(Description of the task): Set down the records again, keeping each line exactly as it is.

[Data in this exercise — start]

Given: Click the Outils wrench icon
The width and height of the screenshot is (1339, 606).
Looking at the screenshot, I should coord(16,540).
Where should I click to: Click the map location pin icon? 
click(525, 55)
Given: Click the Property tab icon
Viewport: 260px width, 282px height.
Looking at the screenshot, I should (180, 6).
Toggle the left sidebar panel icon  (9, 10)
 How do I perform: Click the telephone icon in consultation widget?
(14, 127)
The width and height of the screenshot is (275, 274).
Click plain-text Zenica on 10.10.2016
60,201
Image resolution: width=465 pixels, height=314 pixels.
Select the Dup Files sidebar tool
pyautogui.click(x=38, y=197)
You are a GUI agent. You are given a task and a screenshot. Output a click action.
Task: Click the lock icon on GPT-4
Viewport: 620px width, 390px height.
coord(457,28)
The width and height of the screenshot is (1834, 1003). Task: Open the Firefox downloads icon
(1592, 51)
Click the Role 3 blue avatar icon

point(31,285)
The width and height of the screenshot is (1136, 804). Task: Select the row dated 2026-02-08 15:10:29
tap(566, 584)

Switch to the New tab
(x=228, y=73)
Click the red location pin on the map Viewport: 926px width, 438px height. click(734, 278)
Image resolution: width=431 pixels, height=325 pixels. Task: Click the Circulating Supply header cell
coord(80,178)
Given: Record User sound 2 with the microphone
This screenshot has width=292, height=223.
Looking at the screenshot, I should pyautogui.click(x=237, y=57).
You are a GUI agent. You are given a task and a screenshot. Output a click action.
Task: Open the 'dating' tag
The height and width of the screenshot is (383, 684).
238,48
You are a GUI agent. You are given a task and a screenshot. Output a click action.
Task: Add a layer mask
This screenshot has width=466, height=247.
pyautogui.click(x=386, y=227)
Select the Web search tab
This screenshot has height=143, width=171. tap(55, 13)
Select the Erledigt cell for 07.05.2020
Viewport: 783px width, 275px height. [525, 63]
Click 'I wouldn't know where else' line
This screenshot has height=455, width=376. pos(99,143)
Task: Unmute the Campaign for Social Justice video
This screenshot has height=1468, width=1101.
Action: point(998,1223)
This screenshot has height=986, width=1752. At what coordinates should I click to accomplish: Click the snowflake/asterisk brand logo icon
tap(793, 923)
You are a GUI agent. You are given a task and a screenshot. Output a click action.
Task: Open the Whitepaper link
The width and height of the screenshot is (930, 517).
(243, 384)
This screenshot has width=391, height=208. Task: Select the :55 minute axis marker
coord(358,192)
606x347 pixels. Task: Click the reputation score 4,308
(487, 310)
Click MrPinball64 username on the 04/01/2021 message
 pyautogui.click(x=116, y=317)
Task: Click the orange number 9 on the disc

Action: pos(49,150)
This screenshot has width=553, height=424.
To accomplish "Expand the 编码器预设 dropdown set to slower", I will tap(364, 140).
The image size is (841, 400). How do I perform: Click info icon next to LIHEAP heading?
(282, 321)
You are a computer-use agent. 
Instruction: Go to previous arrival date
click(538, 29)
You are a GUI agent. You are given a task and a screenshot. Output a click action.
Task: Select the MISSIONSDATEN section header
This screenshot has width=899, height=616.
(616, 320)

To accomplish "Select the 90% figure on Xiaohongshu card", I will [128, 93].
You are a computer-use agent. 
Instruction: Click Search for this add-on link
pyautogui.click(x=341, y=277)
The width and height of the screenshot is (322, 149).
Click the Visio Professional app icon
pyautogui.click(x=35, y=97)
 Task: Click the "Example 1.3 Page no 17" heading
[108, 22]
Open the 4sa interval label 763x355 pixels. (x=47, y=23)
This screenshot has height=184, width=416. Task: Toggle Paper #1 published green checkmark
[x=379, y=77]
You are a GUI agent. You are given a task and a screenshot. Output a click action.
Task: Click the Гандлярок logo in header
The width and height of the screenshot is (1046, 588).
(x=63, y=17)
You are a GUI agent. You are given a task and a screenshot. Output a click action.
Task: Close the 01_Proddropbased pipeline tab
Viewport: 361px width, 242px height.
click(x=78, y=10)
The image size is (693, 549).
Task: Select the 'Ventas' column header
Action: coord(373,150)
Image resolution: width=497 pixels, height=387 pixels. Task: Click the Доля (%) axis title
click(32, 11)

[Data in this exercise — finish]

(Result below):
Given: Click the Outils wrench icon
The width and height of the screenshot is (1339, 606).
Looking at the screenshot, I should coord(16,540).
Where should I click to: Click the map location pin icon? 
click(525, 55)
Given: Click the Property tab icon
Viewport: 260px width, 282px height.
Looking at the screenshot, I should (180, 6).
Toggle the left sidebar panel icon  (9, 10)
 How do I perform: Click the telephone icon in consultation widget?
(14, 127)
The width and height of the screenshot is (275, 274).
Click plain-text Zenica on 10.10.2016
60,201
Image resolution: width=465 pixels, height=314 pixels.
Select the Dup Files sidebar tool
pyautogui.click(x=38, y=197)
You are a GUI agent. You are given a task and a screenshot. Output a click action.
Task: Click the lock icon on GPT-4
Viewport: 620px width, 390px height.
coord(457,28)
The width and height of the screenshot is (1834, 1003). Task: Open the Firefox downloads icon
(1592, 51)
Click the Role 3 blue avatar icon

point(31,285)
The width and height of the screenshot is (1136, 804). Task: Select the row dated 2026-02-08 15:10:29
tap(566, 584)

Switch to the New tab
(x=228, y=73)
Click the red location pin on the map Viewport: 926px width, 438px height. click(734, 278)
Image resolution: width=431 pixels, height=325 pixels. Task: Click the Circulating Supply header cell
coord(80,178)
Given: Record User sound 2 with the microphone
This screenshot has width=292, height=223.
Looking at the screenshot, I should pyautogui.click(x=237, y=57).
You are a GUI agent. You are given a task and a screenshot. Output a click action.
Task: Open the 'dating' tag
The height and width of the screenshot is (383, 684).
238,48
You are a GUI agent. You are given a task and a screenshot. Output a click action.
Task: Add a layer mask
This screenshot has width=466, height=247.
pyautogui.click(x=386, y=227)
Select the Web search tab
This screenshot has height=143, width=171. tap(55, 13)
Select the Erledigt cell for 07.05.2020
Viewport: 783px width, 275px height. [525, 63]
Click 'I wouldn't know where else' line
This screenshot has height=455, width=376. pos(99,143)
Task: Unmute the Campaign for Social Justice video
This screenshot has height=1468, width=1101.
Action: point(998,1223)
This screenshot has height=986, width=1752. At what coordinates should I click to accomplish: Click the snowflake/asterisk brand logo icon
tap(793, 923)
You are a GUI agent. You are given a task and a screenshot. Output a click action.
Task: Open the Whitepaper link
The width and height of the screenshot is (930, 517).
(243, 384)
This screenshot has width=391, height=208. Task: Select the :55 minute axis marker
coord(358,192)
606x347 pixels. Task: Click the reputation score 4,308
(487, 310)
Click MrPinball64 username on the 04/01/2021 message
 pyautogui.click(x=116, y=317)
Task: Click the orange number 9 on the disc

Action: pos(49,150)
This screenshot has width=553, height=424.
To accomplish "Expand the 编码器预设 dropdown set to slower", I will tap(364, 140).
The image size is (841, 400). How do I perform: Click info icon next to LIHEAP heading?
(282, 321)
You are a computer-use agent. 
Instruction: Go to previous arrival date
click(538, 29)
You are a GUI agent. You are given a task and a screenshot. Output a click action.
Task: Select the MISSIONSDATEN section header
This screenshot has width=899, height=616.
(616, 320)

To accomplish "Select the 90% figure on Xiaohongshu card", I will [128, 93].
You are a computer-use agent. 
Instruction: Click Search for this add-on link
pyautogui.click(x=341, y=277)
The width and height of the screenshot is (322, 149).
Click the Visio Professional app icon
pyautogui.click(x=35, y=97)
 Task: Click the "Example 1.3 Page no 17" heading
[108, 22]
Open the 4sa interval label 763x355 pixels. (x=47, y=23)
This screenshot has height=184, width=416. Task: Toggle Paper #1 published green checkmark
[x=379, y=77]
You are a GUI agent. You are given a task and a screenshot. Output a click action.
Task: Click the Гандлярок logo in header
The width and height of the screenshot is (1046, 588).
(x=63, y=17)
You are a GUI agent. You are given a task and a screenshot. Output a click action.
Task: Close the 01_Proddropbased pipeline tab
Viewport: 361px width, 242px height.
click(x=78, y=10)
The image size is (693, 549).
Task: Select the 'Ventas' column header
Action: coord(373,150)
Image resolution: width=497 pixels, height=387 pixels. Task: Click the Доля (%) axis title
click(32, 11)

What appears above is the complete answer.